Instruction A: According to the race report, why do many runners from different events finish at Scott Park around the same time?
Instruction B: Please list everything the race report says awaits finishers at the finish line.
Instruction C: Reproduce the passage of the race report that opens with the words containing "Archive for June, 2009|Monthly" and closes with "my utmost respect.".

Document segment:
^^^^^^^^^^^^^^^^
It Never Always Gets Worse.......

Archive for June, 2009|Monthly archive page

Mountain ultras are hard

In Running stuff on June 25, 2009 at 1:39 am

Race report on the Big Horn 50 mile trail run, June 20, 2009

After it’s all said and done, I’m left with two simple observations on this event:  Man, that was tough.  And, whoa, that scenery was spectacular.  Well, and one other:  whoever does the 100 mile version of this has my utmost respect.

The “Bighorn Mountain Wild and Scenic Trail Runs” is actually a series of events ranging from a 30K to 100 miles, held in the Bighorn Mountains of northern Wyoming.  The events are staged with staggered starting times, with the result that many of the runners from different events will end at Scott Park in Dayton, WY in the same general window of time.  For example, the 100 miler starts at 11 AM Friday, with the 50 miler starting at 6 AM Saturday.  As a result, a 30 hour runner in the 100 would finish at the same time as an 11 hour 50 mile participant.  The result is a festive atmosphere at the finish line with music, a picnic and the cooling waters of the Tongue River awaiting finishers.  Of course, you have to finish your chosen race to really enjoy it.
^^^^^^^^^^^^^^^^
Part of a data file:
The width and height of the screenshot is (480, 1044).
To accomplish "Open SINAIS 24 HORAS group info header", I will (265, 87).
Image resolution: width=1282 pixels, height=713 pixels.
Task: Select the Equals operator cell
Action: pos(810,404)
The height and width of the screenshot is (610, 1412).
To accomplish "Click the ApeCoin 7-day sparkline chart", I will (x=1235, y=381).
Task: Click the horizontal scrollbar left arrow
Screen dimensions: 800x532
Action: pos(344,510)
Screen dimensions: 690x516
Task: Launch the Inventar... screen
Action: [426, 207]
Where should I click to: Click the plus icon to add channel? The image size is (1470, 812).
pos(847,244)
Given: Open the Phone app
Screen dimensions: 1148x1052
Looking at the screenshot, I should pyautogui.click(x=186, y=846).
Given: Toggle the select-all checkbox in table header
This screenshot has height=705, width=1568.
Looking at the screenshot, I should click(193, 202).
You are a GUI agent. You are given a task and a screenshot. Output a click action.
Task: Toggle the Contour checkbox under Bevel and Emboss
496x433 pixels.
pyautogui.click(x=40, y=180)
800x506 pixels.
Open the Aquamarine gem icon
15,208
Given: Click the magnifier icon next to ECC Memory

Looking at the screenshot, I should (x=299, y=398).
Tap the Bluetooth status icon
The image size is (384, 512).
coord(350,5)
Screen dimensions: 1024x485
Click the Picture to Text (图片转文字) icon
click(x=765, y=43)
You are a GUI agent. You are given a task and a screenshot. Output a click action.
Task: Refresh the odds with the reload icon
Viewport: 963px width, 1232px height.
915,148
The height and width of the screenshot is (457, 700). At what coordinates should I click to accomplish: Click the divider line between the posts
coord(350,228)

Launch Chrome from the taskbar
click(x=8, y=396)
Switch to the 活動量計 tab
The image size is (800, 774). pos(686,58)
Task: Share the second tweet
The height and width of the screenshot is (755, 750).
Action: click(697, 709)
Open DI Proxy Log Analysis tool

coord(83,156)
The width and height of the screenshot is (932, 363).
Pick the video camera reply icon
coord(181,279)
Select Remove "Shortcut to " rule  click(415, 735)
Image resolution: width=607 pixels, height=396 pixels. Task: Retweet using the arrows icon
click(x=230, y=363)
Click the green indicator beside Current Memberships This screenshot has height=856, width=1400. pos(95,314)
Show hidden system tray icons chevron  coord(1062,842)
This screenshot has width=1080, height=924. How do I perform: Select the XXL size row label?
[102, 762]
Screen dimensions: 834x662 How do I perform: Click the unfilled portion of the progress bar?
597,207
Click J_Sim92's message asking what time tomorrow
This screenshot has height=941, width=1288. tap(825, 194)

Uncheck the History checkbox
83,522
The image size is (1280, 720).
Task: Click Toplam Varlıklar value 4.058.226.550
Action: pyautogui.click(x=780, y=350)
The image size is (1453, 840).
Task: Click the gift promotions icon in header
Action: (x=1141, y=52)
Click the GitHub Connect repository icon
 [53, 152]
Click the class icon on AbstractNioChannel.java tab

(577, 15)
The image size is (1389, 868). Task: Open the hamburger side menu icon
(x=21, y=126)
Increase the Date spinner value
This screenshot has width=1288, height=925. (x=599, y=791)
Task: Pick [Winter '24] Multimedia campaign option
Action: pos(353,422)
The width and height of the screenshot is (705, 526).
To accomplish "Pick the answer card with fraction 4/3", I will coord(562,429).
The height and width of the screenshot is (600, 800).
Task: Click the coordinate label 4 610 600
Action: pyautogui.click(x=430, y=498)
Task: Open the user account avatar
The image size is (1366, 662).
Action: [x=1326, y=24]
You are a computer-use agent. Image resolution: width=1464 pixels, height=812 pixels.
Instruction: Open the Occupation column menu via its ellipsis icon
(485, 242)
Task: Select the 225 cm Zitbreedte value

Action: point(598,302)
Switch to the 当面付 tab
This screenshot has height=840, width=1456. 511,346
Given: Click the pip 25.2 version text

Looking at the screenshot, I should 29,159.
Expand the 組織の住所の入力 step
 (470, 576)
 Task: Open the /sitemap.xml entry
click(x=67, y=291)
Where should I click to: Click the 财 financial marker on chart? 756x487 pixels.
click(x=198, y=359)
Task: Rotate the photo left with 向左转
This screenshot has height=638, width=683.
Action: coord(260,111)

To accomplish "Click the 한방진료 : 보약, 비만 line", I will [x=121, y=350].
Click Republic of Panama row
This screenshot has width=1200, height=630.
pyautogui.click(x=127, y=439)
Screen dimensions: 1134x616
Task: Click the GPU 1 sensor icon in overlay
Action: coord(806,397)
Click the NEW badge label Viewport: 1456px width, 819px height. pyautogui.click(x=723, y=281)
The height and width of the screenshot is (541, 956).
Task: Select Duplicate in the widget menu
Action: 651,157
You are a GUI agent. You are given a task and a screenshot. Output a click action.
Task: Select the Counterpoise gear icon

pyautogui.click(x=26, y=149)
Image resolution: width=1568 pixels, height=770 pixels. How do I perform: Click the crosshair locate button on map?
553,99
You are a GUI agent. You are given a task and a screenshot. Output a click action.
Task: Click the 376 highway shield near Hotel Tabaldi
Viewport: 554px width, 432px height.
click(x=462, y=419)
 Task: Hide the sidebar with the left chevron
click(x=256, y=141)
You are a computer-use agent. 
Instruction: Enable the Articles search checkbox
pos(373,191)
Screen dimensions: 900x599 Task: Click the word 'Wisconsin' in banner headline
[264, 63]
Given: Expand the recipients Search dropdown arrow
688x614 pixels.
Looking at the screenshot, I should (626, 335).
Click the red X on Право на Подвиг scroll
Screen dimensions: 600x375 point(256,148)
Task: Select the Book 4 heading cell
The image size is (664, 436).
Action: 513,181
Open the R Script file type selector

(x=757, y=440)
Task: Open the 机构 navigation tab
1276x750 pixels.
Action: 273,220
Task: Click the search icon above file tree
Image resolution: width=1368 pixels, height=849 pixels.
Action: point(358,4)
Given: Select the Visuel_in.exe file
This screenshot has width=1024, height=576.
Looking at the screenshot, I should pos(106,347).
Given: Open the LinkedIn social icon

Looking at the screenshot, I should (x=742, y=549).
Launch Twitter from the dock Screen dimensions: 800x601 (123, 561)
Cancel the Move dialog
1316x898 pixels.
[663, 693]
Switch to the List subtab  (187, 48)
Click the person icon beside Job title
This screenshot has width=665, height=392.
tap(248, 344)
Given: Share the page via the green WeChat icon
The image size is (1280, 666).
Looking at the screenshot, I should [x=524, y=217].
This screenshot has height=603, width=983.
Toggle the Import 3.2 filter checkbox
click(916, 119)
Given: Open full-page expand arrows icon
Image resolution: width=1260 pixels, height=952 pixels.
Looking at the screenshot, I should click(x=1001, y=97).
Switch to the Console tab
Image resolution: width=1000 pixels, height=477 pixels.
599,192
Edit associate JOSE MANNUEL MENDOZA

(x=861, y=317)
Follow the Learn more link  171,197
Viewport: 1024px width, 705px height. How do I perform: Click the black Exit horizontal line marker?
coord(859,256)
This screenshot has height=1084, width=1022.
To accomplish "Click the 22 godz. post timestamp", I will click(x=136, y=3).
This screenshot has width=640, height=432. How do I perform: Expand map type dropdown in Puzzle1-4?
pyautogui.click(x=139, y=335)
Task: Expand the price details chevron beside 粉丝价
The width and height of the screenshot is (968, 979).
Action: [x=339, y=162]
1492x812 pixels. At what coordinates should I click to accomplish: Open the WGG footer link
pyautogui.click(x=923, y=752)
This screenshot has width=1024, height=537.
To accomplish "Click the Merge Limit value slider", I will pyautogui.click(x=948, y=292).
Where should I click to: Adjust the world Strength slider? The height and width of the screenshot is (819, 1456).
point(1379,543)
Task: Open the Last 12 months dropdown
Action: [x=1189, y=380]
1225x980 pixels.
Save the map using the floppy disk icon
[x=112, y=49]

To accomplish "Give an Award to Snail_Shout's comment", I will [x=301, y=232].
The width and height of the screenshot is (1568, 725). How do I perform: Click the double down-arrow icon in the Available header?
^^^^^^^^^^^^^^^^
Correct result A: The events have staggered starting times, so runners in different races reach the finish in the same general window. For example, the 100 miler starts at 11 AM Friday and the 50 miler at 6 AM Saturday, so a 30-hour 100-mile runner finishes alongside an 11-hour 50-mile runner.

Correct result B:
- music
- a picnic
- the cooling waters of the Tongue River

Correct result C:
Archive for June, 2009|Monthly archive page

Mountain ultras are hard

In Running stuff on June 25, 2009 at 1:39 am

Race report on the Big Horn 50 mile trail run, June 20, 2009

After it’s all said and done, I’m left with two simple observations on this event:  Man, that was tough.  And, whoa, that scenery was spectacular.  Well, and one other:  whoever does the 100 mile version of this has my utmost respect.